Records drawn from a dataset
○ ○ ○
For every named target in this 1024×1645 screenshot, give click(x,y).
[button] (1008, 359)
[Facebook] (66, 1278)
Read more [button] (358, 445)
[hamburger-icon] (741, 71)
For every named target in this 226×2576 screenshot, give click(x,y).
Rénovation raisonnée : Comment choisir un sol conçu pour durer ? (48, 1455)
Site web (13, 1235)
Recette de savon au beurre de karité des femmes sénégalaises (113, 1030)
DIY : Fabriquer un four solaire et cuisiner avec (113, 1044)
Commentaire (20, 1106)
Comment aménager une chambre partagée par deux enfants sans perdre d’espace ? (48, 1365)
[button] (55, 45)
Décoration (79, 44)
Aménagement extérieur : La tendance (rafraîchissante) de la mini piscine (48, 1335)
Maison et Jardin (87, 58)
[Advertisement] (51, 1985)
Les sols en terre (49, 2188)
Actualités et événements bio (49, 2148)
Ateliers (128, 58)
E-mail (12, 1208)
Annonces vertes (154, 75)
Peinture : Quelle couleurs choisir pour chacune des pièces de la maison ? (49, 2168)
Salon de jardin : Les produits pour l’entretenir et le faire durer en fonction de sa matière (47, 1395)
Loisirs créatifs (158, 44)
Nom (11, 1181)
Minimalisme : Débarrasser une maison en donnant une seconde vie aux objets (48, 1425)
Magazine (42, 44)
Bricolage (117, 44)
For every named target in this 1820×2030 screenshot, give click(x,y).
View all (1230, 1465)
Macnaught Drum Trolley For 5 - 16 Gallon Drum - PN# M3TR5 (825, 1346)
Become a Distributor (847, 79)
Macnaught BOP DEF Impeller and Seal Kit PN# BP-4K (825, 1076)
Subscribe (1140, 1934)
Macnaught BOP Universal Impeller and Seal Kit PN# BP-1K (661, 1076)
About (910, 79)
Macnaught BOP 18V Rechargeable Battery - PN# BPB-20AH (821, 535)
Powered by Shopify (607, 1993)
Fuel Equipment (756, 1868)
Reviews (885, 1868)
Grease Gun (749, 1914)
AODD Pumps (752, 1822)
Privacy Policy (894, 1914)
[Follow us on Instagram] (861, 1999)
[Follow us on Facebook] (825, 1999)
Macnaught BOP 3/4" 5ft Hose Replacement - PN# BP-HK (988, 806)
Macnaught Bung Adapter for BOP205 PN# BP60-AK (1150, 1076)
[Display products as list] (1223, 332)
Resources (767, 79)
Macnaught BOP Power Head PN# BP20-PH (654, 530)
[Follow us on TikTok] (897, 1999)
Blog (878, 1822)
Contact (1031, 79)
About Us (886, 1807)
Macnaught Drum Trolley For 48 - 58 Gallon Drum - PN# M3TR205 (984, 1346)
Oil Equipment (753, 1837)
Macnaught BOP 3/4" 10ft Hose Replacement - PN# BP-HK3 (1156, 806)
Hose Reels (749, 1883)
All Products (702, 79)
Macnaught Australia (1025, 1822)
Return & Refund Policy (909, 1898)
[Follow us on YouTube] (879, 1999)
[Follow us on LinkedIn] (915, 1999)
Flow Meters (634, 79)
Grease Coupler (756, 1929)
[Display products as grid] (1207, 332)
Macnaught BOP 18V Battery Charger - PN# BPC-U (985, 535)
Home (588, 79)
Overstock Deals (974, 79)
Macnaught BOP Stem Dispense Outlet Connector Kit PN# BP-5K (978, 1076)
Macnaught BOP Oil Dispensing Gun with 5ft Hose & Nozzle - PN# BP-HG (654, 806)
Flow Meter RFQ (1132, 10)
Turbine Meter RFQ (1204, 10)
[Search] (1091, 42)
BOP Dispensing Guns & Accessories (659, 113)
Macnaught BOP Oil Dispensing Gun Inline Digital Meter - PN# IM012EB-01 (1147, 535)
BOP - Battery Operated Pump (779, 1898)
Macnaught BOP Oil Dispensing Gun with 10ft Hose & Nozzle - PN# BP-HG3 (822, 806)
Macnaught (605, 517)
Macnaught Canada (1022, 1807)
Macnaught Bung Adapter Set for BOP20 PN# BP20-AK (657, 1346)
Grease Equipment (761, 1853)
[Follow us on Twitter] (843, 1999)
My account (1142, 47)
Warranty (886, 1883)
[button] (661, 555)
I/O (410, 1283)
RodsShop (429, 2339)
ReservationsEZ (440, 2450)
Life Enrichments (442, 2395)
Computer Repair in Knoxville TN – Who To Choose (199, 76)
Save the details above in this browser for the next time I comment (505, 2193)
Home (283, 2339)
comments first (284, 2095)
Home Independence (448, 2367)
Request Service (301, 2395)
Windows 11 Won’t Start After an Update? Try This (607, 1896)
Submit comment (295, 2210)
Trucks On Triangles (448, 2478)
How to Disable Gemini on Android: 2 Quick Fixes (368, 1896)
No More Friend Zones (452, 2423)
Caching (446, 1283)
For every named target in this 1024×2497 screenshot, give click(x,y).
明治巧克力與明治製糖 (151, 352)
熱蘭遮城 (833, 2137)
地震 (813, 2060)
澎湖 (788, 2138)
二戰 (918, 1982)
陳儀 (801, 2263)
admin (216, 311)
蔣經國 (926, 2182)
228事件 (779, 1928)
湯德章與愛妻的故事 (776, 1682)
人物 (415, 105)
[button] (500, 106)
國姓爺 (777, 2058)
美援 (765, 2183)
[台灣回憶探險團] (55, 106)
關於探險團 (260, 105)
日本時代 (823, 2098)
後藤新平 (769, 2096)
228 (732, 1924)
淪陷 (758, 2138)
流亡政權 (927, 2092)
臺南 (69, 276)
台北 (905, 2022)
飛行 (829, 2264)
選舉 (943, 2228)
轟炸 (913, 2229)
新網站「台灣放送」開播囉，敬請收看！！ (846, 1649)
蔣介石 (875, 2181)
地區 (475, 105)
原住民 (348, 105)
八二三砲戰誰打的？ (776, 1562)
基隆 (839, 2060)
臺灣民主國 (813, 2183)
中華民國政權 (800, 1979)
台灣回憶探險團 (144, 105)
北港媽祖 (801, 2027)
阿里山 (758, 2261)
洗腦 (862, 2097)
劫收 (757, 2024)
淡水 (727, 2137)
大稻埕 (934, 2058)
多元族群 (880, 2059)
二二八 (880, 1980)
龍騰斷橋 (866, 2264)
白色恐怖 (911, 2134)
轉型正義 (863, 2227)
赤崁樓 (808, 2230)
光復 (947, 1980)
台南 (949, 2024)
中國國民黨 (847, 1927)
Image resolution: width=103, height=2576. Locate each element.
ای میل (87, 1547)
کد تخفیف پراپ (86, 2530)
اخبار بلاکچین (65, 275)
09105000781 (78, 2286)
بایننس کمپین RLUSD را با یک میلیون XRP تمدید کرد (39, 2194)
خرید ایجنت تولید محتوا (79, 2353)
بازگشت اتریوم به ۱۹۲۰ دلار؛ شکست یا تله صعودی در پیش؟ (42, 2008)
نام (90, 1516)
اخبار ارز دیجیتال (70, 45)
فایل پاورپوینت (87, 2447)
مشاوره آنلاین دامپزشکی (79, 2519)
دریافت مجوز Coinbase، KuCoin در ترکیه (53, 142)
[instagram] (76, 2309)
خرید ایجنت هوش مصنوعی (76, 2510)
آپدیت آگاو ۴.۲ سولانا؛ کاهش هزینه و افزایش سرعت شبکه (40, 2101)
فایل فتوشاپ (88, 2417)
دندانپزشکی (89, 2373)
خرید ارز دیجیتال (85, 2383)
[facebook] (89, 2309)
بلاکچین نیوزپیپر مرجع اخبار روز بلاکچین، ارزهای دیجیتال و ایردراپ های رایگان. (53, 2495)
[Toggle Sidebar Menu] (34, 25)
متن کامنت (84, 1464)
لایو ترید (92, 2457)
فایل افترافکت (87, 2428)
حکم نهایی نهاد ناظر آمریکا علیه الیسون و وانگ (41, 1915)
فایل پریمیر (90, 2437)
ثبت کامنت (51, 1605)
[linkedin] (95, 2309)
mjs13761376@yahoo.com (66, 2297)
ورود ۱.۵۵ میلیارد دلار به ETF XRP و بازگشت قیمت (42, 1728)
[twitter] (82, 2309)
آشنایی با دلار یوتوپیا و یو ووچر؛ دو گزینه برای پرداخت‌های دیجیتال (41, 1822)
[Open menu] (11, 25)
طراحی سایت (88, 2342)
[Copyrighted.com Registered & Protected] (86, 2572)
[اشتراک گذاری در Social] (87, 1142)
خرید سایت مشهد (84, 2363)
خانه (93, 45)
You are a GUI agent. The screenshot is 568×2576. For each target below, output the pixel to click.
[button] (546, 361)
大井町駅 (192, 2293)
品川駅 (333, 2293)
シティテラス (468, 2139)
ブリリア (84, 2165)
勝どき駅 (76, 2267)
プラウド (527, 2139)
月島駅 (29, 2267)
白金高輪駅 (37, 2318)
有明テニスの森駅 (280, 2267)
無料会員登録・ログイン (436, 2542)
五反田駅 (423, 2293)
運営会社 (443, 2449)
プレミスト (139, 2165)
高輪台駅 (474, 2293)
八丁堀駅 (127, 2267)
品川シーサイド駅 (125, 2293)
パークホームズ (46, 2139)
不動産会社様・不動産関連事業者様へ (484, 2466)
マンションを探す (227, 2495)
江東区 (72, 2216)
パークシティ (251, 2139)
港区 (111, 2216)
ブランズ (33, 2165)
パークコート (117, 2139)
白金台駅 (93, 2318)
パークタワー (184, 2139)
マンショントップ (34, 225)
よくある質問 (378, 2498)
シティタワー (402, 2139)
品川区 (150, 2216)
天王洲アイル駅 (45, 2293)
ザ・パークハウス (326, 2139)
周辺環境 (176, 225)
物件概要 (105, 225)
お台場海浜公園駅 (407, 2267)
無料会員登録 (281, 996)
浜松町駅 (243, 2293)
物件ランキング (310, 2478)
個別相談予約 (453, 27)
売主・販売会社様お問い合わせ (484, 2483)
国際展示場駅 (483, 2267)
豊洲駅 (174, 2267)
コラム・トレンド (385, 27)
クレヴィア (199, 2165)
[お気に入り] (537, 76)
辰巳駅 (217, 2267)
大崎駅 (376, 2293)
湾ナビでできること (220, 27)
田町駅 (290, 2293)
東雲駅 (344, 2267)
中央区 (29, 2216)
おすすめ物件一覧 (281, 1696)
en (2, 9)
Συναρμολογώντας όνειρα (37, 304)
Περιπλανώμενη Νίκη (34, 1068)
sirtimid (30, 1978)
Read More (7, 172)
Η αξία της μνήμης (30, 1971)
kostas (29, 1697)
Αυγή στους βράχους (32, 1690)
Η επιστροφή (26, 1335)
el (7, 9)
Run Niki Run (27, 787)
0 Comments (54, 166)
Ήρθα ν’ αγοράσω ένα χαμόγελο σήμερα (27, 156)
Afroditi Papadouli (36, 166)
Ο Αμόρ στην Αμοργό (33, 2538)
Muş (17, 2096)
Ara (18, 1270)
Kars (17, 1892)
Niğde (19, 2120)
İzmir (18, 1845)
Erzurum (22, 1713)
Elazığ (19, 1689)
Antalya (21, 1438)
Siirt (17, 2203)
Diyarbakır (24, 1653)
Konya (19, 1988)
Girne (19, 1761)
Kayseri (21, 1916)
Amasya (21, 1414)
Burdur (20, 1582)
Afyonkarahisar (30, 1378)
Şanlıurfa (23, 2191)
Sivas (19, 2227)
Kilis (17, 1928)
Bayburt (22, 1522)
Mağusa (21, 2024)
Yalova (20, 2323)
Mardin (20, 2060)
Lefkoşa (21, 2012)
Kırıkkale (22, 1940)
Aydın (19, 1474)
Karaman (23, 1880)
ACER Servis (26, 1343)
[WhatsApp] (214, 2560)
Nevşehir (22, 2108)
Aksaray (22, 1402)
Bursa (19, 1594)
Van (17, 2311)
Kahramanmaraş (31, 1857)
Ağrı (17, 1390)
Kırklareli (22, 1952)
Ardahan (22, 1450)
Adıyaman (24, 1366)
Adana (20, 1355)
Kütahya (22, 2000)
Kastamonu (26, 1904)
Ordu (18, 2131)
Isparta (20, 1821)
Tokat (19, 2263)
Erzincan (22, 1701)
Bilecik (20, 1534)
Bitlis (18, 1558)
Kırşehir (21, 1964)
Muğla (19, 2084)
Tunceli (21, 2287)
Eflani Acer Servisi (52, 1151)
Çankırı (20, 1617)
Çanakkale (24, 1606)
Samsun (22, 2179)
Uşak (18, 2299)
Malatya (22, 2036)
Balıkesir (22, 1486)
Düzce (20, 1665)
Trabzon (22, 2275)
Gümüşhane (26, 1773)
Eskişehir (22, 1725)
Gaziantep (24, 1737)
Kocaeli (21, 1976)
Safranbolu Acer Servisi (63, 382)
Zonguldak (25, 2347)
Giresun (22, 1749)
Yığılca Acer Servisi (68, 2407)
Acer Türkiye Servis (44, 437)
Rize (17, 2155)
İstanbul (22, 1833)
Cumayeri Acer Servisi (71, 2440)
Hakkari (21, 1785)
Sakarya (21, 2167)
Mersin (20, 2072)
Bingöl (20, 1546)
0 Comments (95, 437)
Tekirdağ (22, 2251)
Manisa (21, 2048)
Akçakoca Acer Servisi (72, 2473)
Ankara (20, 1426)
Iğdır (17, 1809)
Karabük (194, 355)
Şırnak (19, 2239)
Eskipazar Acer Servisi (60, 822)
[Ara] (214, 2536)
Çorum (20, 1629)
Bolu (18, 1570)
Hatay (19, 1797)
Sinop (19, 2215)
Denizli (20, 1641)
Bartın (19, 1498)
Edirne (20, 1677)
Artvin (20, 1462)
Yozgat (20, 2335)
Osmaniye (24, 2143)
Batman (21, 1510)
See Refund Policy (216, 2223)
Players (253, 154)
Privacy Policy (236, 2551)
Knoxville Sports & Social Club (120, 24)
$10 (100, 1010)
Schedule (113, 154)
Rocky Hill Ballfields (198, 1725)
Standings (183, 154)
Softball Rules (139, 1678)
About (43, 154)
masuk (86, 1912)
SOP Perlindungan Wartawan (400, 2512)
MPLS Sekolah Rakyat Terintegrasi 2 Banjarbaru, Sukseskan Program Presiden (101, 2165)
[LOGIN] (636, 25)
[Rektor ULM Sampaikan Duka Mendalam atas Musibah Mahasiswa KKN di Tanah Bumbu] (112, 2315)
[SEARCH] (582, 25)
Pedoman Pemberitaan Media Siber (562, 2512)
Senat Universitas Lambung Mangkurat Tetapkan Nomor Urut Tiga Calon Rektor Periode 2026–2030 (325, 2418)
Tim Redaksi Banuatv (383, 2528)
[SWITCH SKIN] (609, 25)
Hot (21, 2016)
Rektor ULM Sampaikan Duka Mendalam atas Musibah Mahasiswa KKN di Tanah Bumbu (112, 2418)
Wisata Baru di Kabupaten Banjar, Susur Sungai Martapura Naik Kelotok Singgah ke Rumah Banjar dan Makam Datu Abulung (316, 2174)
○ ○ ○
▶ WHAT YOU WILL DO
Within the data above, the span starting at the line containing "Ο Αμόρ στην Αμοργό (33, 2538)" and ending at the line containing "Yalova (20, 2323)" is to be retyped exactly, with no other lines.

▶ RESPONSE AREA
Ο Αμόρ στην Αμοργό (33, 2538)
Muş (17, 2096)
Ara (18, 1270)
Kars (17, 1892)
Niğde (19, 2120)
İzmir (18, 1845)
Erzurum (22, 1713)
Elazığ (19, 1689)
Antalya (21, 1438)
Siirt (17, 2203)
Diyarbakır (24, 1653)
Konya (19, 1988)
Girne (19, 1761)
Kayseri (21, 1916)
Amasya (21, 1414)
Burdur (20, 1582)
Afyonkarahisar (30, 1378)
Şanlıurfa (23, 2191)
Sivas (19, 2227)
Kilis (17, 1928)
Bayburt (22, 1522)
Mağusa (21, 2024)
Yalova (20, 2323)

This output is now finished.